Question

Find the local maxima and local minima for the given function and also find the local maximum and local minimum values$f\left(x\right)=\sin x+\cos x,x\in [0,\pi ]$

Answer 1

$f\left(x\right)=\sin \left(x\right)+\cos \left(x\right)$

Dividing and multiplying by $\sqrt{2}$

$=\sqrt{2}(\frac{1}{\sqrt{2}}\sin x+\frac{1}{\sqrt{2}}\cos x)$

$=\sqrt{2}(\cos 45\sin x+\sin 45\cos x)$

$=\sqrt{2}\left(\sin \right(x+45\left)\right)$

$\Rightarrow f\left(x\right)=\sqrt{2}\left(\sin \right(x+45\left)\right)$

We know that

$-1\le \sin \left(x\right)\le 1$

$\Rightarrow -\sqrt{2}\le \sqrt{2}\sin \left(x\right)\le \sqrt{2}$

Here $x$ can take any value

$\Rightarrow -\sqrt{2}\le \sqrt{2}\sin (x+45)\le \sqrt{2}$

But as it has been mentioned that the domain of $x$ is $[0,\pi ]$

So maximum and minimum value of the function $f\left(x\right)$ is $\sqrt{2}$ and $-1$

_Given records_
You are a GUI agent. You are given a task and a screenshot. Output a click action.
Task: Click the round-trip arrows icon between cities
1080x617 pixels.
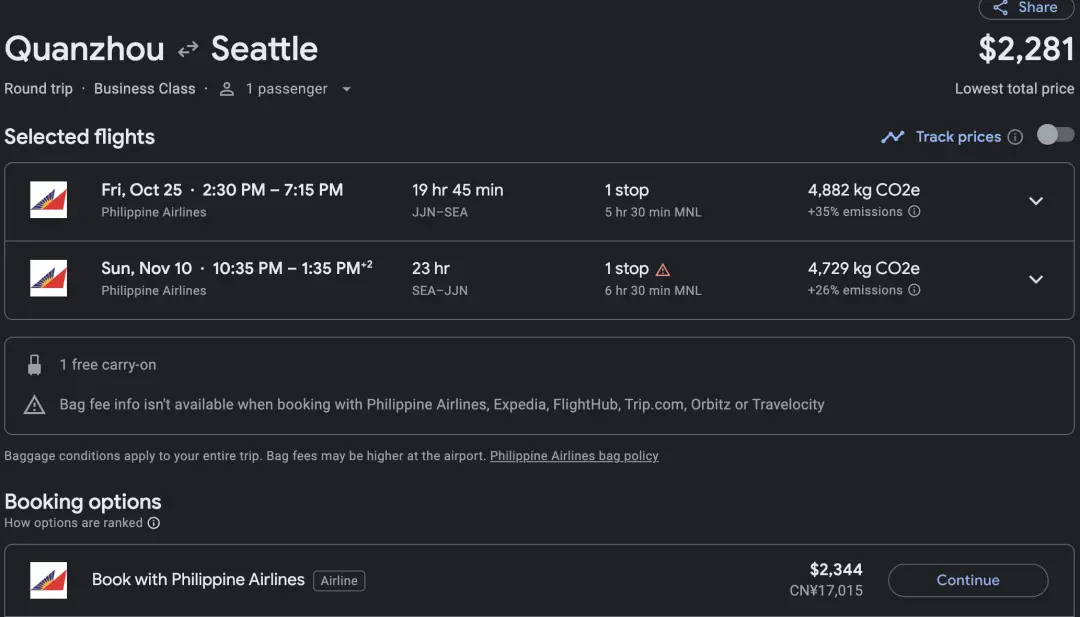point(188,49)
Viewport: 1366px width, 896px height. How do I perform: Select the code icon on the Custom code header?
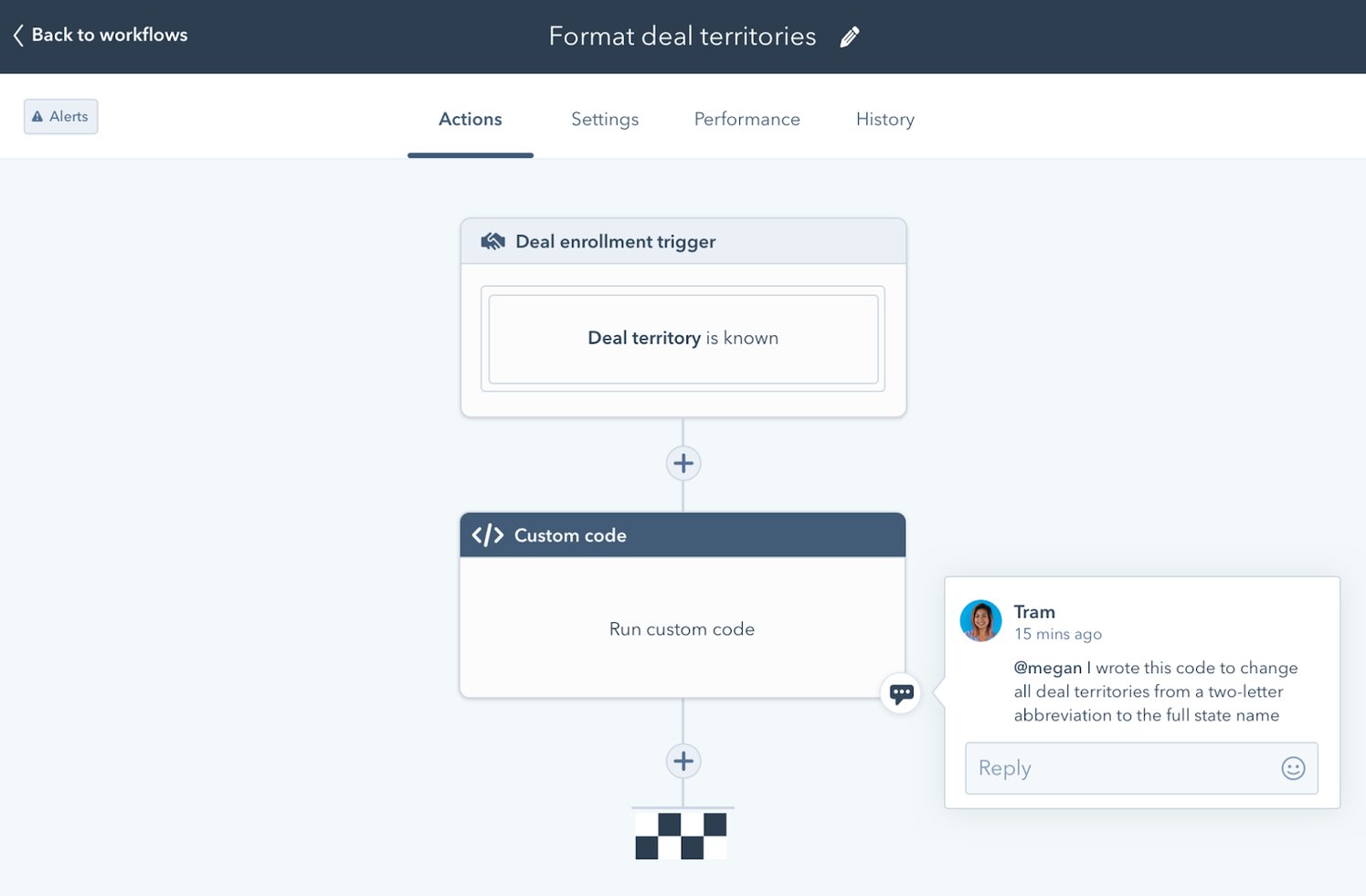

_What you need to do_
(a) In the worked solution on sin x + cos x, why are the final maximum and minimum values given as √2 and −1 rather than √2 and −√2? Answer in one to three sentences.
(b) Answer these questions from the worked solution on sin x + cos x:
(i) What interval is x restricted to?
(ii) What number does the solution divide and multiply by?
(iii) What inequality does the solution give after "We know that"?
(c) Please list every statement in the worked solution on sin x + cos x that begins with the implication arrow (⇒).

_Task-by-task results_
(a) The bound −√2 ≤ √2 sin(x + 45) ≤ √2 is stated for the case where x can take any value. The question limits the domain of x to [0, π], so the solution gives √2 and −1 as the maximum and minimum values.

(b)
(i) [0, π]
(ii) √2
(iii) −1 ≤ sin(x) ≤ 1

(c)
f(x) = √2 sin(x + 45)
−√2 ≤ √2 sin(x) ≤ √2
−√2 ≤ √2 sin(x + 45) ≤ √2